Work task → Send each entry back exactly as given, pictures excluded.

Source data →
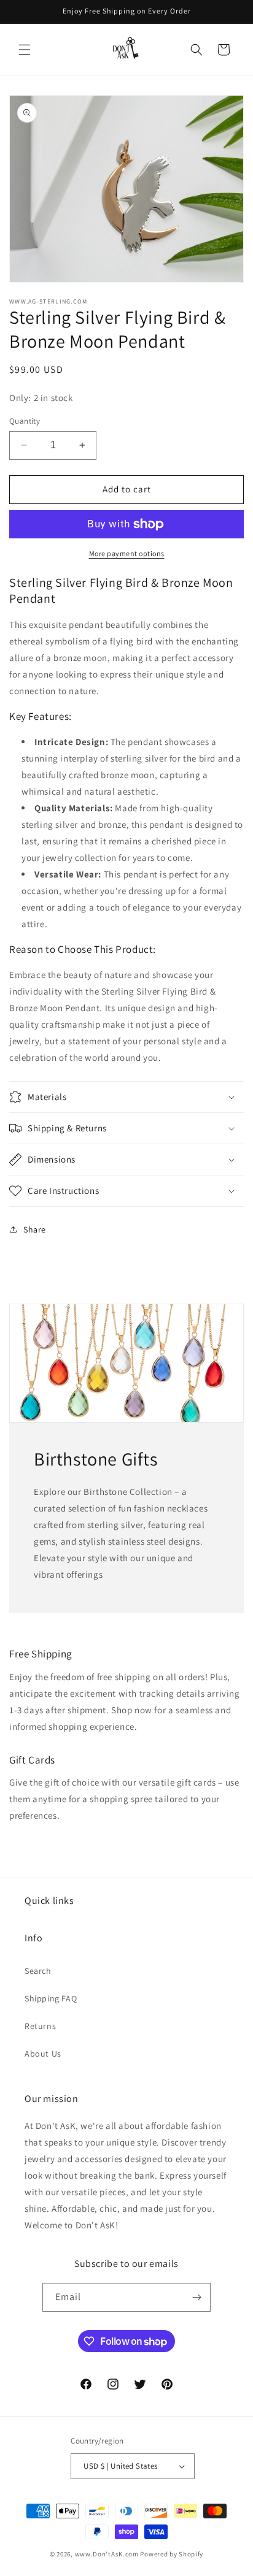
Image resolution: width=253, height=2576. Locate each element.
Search (38, 1970)
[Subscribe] (196, 2297)
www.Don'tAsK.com (107, 2554)
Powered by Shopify (171, 2554)
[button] (24, 49)
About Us (43, 2053)
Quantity (24, 421)
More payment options (127, 553)
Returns (40, 2025)
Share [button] (34, 1229)
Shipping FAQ (51, 1998)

Exercise answer →
Image resolution: width=253, height=2576. Locate each element.
Search (38, 1970)
[Subscribe] (196, 2297)
www.Don'tAsK.com (107, 2554)
Powered by Shopify (171, 2554)
[button] (24, 49)
About Us (43, 2053)
Quantity (24, 421)
More payment options (127, 553)
Returns (40, 2025)
Share [button] (34, 1229)
Shipping FAQ (51, 1998)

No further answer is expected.